So I decided to cross “Finish high school” off my to-do list. Before taking a second look at the campus, before getting my financial aid package, before understanding the course requirements, before learning that the elevators in the Stata Center are only semi-functional, before hearing of Random Hall, even before talking to Donald Guy ’12 (who, in all likelihood, helped convinced about 15% of our class to matriculate by various means of the Internet), I accepted my offer of admission. You already know the rest of this story, and some of you who are reading this will live it for yourselves in the next six months. I can hardly wait.
The punchline is that to call myself gratuitously lucky would be understating the absurdity of my uninformed, mostly blind, yet tremendously unregrettable decision. Every day, I wake up. To be more specific, every day I wake up and marvel at the sheer impossibility that I picked the right college without seriously looking at more than one college. Then I go back to sleep, because I probably went to bed at 3 AM the night before and can’t believe that I just wasted 30 seconds thinking about how great my life was when I could have been sleeping.

--- RECORD EXCERPTS ---

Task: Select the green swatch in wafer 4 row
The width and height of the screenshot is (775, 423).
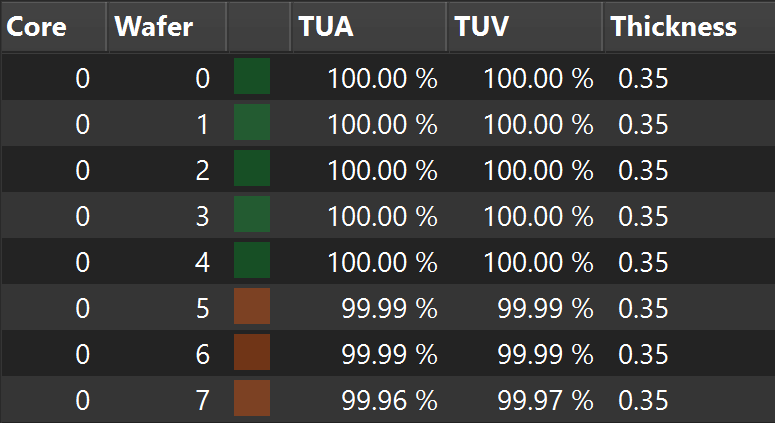Action: pos(252,260)
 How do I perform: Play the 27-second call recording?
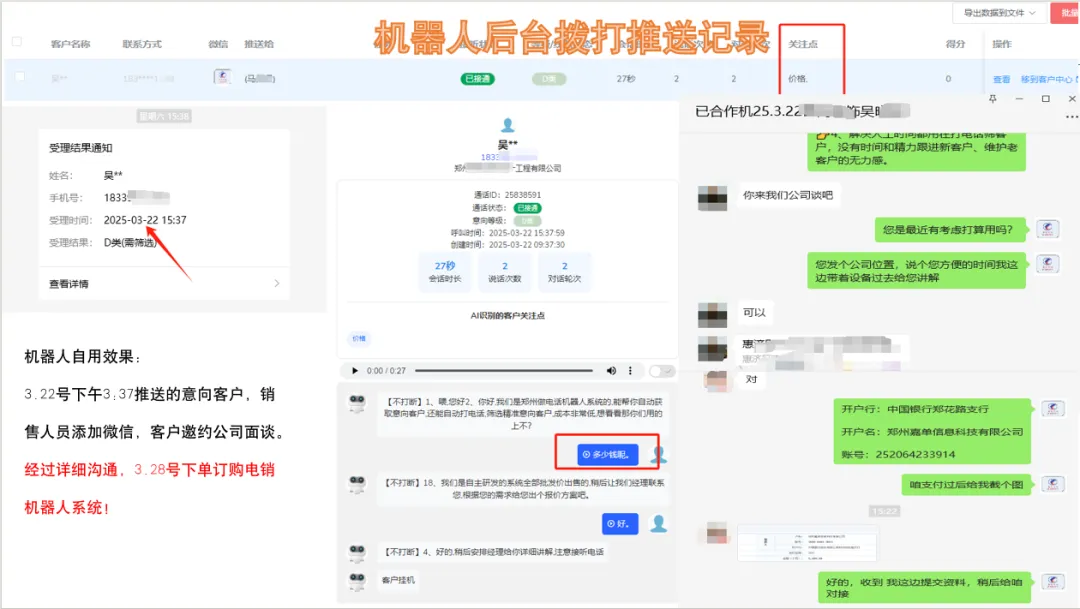pos(354,371)

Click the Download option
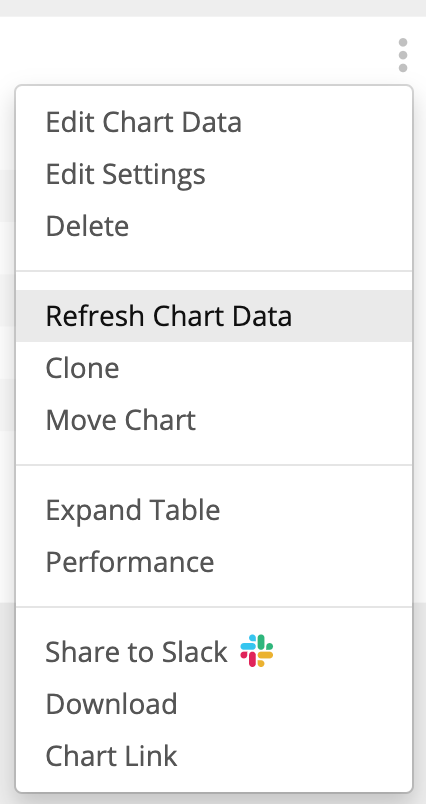(x=111, y=704)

--- GIVEN REQUEST ---
Reproduce the college decision passage above word for word, starting with "So I decided" and going on through "can hardly wait.".

--- EXERCISE RESULT ---
So I decided to cross “Finish high school” off my to-do list. Before taking a second look at the campus, before getting my financial aid package, before understanding the course requirements, before learning that the elevators in the Stata Center are only semi-functional, before hearing of Random Hall, even before talking to Donald Guy ’12 (who, in all likelihood, helped convinced about 15% of our class to matriculate by various means of the Internet), I accepted my offer of admission. You already know the rest of this story, and some of you who are reading this will live it for yourselves in the next six months. I can hardly wait.